Australia really missed an opportunity to pursue advanced fast jet design and development with the demise of the CA-23. Although CAC did continue to tinker with ideas and supersonic concepts into the 1950’s and 1960’s none ever left the drawing board (more on some of these in my next post).
CAC worked on a civilian twin-engine regional airliner project in the 1950’s known as the CAC Wallaby which also never left the drawing board. The concept for the Wallaby started in 1950 with a unique engine set up proposal. It was to be powered by two seven cylinder CAC developed Cicada 450 hp radial engines which were based on half of a Pratt & Whitney R-1830 Twin Wasp engine as used in aircraft such as the Douglas DC-3/C-47. These engines were to be accompanied by a rear fuselage mounted Turbomeca Palas turbojet engine to provide an auxiliary 350 lb of thrust for take-off.
By 1956 CAC were spruiking for business with the Australian government to put the aircraft into production (CAC needed their funding to get the project off the ground). Sadly for CAC the cost of the Cicada engines was significantly more expensive than the glut of war-surplus engines available on the market and competition was stiff with more economical and proven designs already flying such as the DC-3 and De Havilland Dove. Little interest was shown in the Wallaby airliner. In 1958 CAC tried again with a revised design utilising cheaper war surplus Pratt & Whitney R-1340 Wasp engines but it was too late for this project and an apparent lack of government interest ended the proposed project.
Despite numerous designs not getting off the drawing board CAC continued to produce successful aircraft throughout the 1950’s for the RAAF and civilian market. The CAC CA-25 Winjeel was an Australian built and designed basic trainer which entered service in 1955. Although designed to a 1948 RAAF specification and first flying in 1951 it took a number of years of testing and modifications of the first 2 prototypes until the trainer was ready to go into production.

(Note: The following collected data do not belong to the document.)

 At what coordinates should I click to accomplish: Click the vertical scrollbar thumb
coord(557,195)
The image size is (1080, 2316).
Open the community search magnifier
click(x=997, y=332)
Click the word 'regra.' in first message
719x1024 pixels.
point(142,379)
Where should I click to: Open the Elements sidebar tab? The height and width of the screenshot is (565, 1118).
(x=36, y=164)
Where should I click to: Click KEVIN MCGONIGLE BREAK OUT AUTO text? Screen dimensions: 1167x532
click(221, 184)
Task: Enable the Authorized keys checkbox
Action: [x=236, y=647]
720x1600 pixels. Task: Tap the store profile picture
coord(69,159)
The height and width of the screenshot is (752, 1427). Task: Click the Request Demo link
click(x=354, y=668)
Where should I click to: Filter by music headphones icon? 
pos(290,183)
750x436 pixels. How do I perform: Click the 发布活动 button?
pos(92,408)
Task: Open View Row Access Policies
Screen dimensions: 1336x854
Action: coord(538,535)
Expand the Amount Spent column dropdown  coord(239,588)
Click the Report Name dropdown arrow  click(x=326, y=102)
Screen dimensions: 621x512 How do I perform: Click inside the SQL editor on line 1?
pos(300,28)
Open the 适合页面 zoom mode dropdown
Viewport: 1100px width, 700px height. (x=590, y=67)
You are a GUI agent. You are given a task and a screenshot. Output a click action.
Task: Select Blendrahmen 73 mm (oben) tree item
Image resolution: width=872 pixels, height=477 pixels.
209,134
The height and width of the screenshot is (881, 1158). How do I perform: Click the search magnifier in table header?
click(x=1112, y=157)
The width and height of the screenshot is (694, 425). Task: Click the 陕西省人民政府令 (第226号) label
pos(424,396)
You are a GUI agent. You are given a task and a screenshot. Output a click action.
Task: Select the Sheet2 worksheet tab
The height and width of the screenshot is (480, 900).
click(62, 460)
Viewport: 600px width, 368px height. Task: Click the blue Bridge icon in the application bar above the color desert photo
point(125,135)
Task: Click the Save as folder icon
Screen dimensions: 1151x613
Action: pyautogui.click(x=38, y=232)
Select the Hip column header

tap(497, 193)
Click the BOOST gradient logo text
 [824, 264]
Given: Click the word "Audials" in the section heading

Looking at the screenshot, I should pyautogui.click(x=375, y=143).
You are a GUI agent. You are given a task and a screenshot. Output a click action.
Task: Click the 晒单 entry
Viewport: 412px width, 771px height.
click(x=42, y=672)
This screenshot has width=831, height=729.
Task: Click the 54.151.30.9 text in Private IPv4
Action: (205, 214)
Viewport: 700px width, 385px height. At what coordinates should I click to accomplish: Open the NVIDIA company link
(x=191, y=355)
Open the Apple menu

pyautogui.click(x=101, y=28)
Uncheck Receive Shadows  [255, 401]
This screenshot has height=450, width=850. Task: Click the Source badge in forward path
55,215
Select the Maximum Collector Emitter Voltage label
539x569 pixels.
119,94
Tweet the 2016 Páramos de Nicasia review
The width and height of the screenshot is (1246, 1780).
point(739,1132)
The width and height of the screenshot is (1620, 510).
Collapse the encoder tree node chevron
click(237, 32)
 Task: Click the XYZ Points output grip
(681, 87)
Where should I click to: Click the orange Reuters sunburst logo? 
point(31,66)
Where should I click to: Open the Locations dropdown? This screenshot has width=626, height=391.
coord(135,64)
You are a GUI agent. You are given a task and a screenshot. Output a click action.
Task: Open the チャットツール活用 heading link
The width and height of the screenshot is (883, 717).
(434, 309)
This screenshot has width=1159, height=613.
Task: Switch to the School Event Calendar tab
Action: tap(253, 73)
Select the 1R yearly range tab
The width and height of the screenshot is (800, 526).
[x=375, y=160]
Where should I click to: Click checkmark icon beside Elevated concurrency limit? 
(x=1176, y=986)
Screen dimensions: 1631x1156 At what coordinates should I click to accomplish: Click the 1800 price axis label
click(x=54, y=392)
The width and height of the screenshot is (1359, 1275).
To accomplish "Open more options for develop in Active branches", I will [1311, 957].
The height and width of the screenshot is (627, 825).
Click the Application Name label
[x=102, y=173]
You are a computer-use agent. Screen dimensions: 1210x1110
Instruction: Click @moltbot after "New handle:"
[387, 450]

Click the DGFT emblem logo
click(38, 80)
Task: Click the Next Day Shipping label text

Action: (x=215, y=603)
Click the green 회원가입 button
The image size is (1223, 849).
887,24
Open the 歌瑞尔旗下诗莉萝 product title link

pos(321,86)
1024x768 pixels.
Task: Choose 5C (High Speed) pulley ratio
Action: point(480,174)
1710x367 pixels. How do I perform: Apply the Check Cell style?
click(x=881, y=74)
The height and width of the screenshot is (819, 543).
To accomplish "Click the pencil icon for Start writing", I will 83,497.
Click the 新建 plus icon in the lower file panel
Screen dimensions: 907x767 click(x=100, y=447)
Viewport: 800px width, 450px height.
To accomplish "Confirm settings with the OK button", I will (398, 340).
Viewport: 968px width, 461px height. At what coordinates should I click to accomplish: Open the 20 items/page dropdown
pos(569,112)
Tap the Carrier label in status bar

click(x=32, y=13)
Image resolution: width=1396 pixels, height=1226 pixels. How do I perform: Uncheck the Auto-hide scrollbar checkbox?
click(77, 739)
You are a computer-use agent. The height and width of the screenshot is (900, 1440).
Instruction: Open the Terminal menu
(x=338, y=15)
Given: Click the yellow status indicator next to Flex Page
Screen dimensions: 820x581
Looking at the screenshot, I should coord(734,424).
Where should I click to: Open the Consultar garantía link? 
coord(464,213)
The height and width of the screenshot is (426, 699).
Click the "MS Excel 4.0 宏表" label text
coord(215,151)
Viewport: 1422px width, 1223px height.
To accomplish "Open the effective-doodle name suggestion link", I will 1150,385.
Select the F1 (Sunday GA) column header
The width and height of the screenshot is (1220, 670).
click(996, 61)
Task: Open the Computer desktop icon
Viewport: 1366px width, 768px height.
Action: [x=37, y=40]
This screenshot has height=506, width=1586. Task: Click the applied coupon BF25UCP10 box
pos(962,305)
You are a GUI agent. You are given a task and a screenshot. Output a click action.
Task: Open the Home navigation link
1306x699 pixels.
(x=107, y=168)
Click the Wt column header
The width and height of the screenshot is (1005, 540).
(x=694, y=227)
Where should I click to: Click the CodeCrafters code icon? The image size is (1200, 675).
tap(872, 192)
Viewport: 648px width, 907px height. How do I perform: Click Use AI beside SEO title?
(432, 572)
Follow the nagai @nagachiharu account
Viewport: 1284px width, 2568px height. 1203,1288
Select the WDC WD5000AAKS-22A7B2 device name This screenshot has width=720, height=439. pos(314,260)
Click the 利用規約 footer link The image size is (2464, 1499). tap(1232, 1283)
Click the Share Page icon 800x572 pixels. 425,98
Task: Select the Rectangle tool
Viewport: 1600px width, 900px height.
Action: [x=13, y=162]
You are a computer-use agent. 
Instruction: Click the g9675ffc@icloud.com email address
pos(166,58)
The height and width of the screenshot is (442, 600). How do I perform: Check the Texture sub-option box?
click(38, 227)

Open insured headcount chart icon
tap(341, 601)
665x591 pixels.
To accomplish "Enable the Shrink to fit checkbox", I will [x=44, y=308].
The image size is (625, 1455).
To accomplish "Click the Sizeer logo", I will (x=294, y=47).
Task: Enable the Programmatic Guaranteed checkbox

62 Winjeel trainers were produced and delivered between 1955 and 1958. They entered service with No. 1 Flying Training School at Point Cook (relocated there in 1958), which replaced the units de Havilland Tiger Moth trainers. At first student pilots would complete 50 hours of training flying in the Winjeel before moving on to the Wirraway. After the Wirraway retired in 1959 the Winjeel assumed the role for all initial pilot training before they moved on to the de Havilland Vampire jet trainer.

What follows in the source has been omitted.